BEGIN Data for this exercise
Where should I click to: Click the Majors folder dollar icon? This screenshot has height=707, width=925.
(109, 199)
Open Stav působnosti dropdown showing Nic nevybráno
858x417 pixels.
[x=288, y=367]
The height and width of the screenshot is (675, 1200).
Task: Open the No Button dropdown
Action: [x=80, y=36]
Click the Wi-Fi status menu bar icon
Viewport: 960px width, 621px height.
END Data for this exercise
Problem requirements >> Word for word, copy out the records.

Answer space >>
Where should I click to: Click the Majors folder dollar icon? This screenshot has height=707, width=925.
(109, 199)
Open Stav působnosti dropdown showing Nic nevybráno
858x417 pixels.
[x=288, y=367]
The height and width of the screenshot is (675, 1200).
Task: Open the No Button dropdown
Action: [x=80, y=36]
Click the Wi-Fi status menu bar icon
Viewport: 960px width, 621px height.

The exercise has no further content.